As an extension of this thread, my new baffles have holes over the aftmost two spark plugs, obviously to get a wrench extension in to the plugs. The holes are oval, about 1/2 inch diameter. No indication on the plans what to do about these in terms of airflow. Other parts of the instructions indicate it is appropriate to seal the baffles wherever 'excess' or 'non-cooling' airflow can seep around the baffles without doing its work. So, one would presume that these plug access holes (if thats what they really are) should also be plugged (pun intended). Anybody have ideas on whether and how to plug them appropriately (I've been thinking of screwing on a small piece of aluminum)?

thanks,
greg
 
Greg,

Could you plug the holes with some airseal fabric? That way you could just lift it out of the way when you need to get your plugs out. Either that or add a plate nut on either side and make a cover you screw into place.
 
As an extension of this thread, my new baffles have holes over the aftmost two spark plugs, obviously to get a wrench extension in to the plugs. The holes are oval, about 1/2 inch diameter. No indication on the plans what to do about these in terms of airflow. Other parts of the instructions indicate it is appropriate to seal the baffles wherever 'excess' or 'non-cooling' airflow can seep around the baffles without doing its work. So, one would presume that these plug access holes (if thats what they really are) should also be plugged (pun intended). Anybody have ideas on whether and how to plug them appropriately (I've been thinking of screwing on a small piece of aluminum)?

thanks,
greg

I used the precambrian baffle kit and drilled circular holes for plug access. Used 1/2" snap-plugs to seal them up, inserted from the inside.

Almost anything will work, seal strips, small aluminum plates, aluminum tape...

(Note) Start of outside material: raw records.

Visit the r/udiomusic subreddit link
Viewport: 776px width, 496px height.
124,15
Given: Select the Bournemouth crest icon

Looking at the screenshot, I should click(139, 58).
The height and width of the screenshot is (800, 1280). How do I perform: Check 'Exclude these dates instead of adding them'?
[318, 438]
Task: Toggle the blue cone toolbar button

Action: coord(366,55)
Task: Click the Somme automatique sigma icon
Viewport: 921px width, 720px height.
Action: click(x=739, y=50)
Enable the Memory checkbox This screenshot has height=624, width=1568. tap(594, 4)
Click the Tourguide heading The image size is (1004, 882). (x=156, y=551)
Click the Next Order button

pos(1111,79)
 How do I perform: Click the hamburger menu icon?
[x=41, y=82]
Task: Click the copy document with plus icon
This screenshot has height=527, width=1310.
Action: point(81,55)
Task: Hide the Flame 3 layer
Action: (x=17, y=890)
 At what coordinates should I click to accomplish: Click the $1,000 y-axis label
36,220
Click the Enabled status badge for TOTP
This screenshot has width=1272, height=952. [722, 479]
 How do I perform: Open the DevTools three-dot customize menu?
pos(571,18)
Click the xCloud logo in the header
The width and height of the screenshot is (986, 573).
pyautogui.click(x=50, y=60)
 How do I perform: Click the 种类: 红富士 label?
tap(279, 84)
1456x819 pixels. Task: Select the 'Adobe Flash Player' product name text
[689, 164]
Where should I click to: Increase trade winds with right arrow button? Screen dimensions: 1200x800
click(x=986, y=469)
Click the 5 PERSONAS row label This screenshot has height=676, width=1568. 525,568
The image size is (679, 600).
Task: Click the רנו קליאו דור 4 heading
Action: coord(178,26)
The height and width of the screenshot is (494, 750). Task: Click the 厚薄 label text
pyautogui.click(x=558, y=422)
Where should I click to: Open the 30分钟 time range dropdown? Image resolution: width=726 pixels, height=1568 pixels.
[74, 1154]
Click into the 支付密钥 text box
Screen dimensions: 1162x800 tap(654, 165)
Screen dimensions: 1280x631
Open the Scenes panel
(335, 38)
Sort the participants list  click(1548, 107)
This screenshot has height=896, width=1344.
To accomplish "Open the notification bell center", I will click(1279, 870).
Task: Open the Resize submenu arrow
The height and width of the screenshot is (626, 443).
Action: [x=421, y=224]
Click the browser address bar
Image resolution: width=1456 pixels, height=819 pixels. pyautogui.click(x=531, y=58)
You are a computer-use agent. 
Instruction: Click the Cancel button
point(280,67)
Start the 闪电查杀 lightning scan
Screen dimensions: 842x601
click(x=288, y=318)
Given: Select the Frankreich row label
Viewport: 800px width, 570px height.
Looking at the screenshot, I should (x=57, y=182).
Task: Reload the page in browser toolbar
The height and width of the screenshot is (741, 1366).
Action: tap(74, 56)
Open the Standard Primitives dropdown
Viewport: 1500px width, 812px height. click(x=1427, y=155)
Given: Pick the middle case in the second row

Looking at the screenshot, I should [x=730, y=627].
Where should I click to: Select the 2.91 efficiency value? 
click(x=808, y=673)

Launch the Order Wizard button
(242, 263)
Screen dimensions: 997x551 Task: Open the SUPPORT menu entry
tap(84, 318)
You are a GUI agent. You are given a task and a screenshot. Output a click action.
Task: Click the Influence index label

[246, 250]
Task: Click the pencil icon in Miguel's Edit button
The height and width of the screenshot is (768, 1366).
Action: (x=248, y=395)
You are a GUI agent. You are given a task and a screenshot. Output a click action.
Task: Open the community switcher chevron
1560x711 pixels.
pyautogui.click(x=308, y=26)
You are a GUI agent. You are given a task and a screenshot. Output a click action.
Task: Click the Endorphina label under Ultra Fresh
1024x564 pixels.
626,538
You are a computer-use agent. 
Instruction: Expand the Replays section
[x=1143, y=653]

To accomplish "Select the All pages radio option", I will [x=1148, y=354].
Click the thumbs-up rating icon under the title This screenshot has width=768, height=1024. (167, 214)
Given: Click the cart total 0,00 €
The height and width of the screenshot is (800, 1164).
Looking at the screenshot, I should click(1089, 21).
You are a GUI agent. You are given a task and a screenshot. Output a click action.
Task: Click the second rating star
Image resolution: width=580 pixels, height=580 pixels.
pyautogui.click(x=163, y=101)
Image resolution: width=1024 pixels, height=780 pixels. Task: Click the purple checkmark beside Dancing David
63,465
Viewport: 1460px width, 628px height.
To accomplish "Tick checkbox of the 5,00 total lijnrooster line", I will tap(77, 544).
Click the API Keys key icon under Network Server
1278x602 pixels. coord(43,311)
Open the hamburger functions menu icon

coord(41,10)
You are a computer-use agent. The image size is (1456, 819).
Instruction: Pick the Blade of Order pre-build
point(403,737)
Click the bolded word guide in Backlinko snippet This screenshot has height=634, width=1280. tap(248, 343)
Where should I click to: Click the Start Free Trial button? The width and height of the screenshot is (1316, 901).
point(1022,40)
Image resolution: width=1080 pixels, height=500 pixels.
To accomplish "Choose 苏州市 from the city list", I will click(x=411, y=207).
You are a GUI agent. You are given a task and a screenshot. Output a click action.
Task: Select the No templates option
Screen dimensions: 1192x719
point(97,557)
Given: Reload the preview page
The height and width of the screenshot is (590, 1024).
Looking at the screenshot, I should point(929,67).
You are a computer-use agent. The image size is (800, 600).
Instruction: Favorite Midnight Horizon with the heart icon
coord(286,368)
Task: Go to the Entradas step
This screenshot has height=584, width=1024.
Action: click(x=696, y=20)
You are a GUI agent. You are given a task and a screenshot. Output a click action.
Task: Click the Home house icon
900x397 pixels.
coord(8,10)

By the way, where do the new baffles recommend the heater duct take-off point to be? The old sets had the flange mounted to the back right up near the top, but the scat tube routing didn't work out. Like others, I mounted the flange down lower to get a straighter shot to the muff.

Vern
 
IBy the way, where do the new baffles recommend the heater duct take-off point to be? The old sets had the flange mounted to the back right up near the top, but the scat tube routing didn't work out. Like others, I mounted the flange down lower to get a straighter shot to the muff.
Vern, there is no recommendation on the new kit. The holes are already punched on the lower angled section, behind #3 cylinder.
 
Tinnerman type washers

I believe the new baffle plans reference (if you look real hard) using a pair of tinnerman washers in those holes. I know I puzzled over this quite a while.

I'm out of town today and will post an update letting you know what I did after I get home late tonight.
 
Rick is Right

Rick is right......................


The kit provides 4 # 10 Tinnerman washers to cover the holes in question.
 
Tinnerman + flat washer

I checked my installation. I put a tinnerman on the outside and a flat washer + a tinnerman on the inside, secured with an all metal stop nut.